Non è il momento di tirare bilanci anche se, pure con quel poco di notizie e informazioni filtrate dal teatro boliviano, alcuni interrogativi già si presentano ed emergono come quesiti non aggirabili. Purtroppo, come ben sappiamo e, anzi, sembriamo aver accettato, il vecchio vizio, la vecchia malattia del fardello dell’uomo bianco, dei “due pesi e due misure”, dell’orientalismo elevato a categoria d’analisi politica, dunque generalizzato e riportato alla sua radice originaria, l’eurocentrismo di vecchio stampo coloniale non sembra aver mai abbandonato la putrescente catena di comando nella vecchia Europa e, scendendo agli ultimi, infimi anelli di questa catena, all’altezza dei così detti “pennivendoli”, troviamo nel pieno della sua operatività, anzi, in una nuova primavera dispensatrice di cazzate questa vecchia abitudine. E allora un pronunciamento militare – ergo una minaccia – diviene “pressione” nel migliore dei casi, quasi fosse un consiglio amichevole, e dunque il concetto di golpe non sembra essere più appropriato a descrivere la “fumosa” situazione boliviana. I pestaggi, le torture, i sequestri, il saccheggio delle abitazioni a opera dell’opposizione nei confronti dei dirigenti e militanti dei partiti vicini al MAS – si, i sequestri , come quello ai danni della sindaca Patricia Arce, proprio rappresentante del MAS, che come i roghi ai danni dei militanti chavisti non sembra essere stato davvero una preoccupazione per lo stuolo di adoratori della Dichiarazione universale dei diritti umani che affollando i corridoi di Bruxelles – non sono di certo il cuore della questione, non ci dicono proprio niente, l’importante è tenere ben presente che tutto quello che si muove fuori dai nostri europeissimi confini, possibilmente a sinistra, è dannatamente autoritario e va ricondotto a ragione in un qualche processo elettorale preferibilmente sotto il vigile occhio di una commissione ad hoc creata appositamente per non pestare i piedi a nessuno, da una parte all’altra dell’oceano.

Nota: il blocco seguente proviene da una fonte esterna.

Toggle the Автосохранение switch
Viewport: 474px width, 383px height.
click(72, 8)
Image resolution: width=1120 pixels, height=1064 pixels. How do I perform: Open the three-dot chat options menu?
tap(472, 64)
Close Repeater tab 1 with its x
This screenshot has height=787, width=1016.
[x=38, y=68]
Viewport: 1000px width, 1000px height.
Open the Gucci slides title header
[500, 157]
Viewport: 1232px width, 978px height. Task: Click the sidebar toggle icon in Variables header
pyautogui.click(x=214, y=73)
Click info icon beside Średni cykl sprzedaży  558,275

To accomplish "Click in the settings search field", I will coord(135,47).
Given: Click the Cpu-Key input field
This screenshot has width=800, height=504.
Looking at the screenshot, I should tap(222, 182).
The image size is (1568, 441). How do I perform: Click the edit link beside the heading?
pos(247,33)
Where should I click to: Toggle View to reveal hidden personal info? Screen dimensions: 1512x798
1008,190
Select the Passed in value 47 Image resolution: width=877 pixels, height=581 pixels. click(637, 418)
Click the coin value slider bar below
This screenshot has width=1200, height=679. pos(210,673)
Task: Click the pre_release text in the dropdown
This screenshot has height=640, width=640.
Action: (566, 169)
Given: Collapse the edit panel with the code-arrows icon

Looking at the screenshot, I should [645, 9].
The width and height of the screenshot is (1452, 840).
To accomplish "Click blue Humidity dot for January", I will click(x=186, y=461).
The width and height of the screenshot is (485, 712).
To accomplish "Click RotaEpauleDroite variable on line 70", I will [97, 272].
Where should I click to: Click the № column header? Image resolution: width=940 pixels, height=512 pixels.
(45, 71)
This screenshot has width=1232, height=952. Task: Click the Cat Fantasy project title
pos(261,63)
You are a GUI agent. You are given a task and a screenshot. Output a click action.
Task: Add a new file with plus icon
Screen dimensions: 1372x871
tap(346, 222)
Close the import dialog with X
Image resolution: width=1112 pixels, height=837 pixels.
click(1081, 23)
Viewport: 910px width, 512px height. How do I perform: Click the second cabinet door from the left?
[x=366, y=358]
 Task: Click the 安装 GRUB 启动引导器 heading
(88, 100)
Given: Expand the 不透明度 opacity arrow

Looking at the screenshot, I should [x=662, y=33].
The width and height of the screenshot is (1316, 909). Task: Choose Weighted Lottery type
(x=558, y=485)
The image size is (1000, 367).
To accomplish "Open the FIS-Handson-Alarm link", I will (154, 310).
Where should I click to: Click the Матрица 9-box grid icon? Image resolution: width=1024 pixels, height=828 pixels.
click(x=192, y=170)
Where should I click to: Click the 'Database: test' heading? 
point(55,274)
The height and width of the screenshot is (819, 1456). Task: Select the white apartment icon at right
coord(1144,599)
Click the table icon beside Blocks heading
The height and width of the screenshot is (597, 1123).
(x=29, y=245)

Insomma, il solito cortocircuito analitico che, con abbondante aiuto da parte del flusso inesauribile di pessima e volutamente distorta informazione, permette di dire che un golpe qui è inaccettabile, ma un golpe lì, forse, non è proprio un golpe. Certo è che, sebbene le sorti del socialismo boliviano non siano definitivamente terminate, hanno subito un duro colpo e chissà se non sia mortale. La ritirata tattica – speriamo non strategica – con cui la compagine del MAS ha affrontato questa fase di offensiva reazionaria ha avuto il risultato di evitare l’esplosione della situazione interna al paese (probabilmente in un momento in cui le forze popolari non sarebbero state in grado di rispondere, certamente in un momento di profonde contraddizioni in seno allo stesso movimento progressista  ma che non riuscirà ad evitare una guerra civile se le cose dovessero peggiorare), ma hanno significato l’estromissione quasi totale e la decapitazione della dirigenza politica del fronte progressista nel paese. Una mossa, quella della rinuncia a una risposta colpo su colpo ai tentativi di disarcionamento dell’autorità legittima che sembra quantomeno di dubbia efficacia, apparentemente compiuta con l’idea che l’imperialismo subisca una sorta di horror vacui, quando invece la politica, al pari dell’imperialismo, non ne ammette. Anzi, ne è vorace.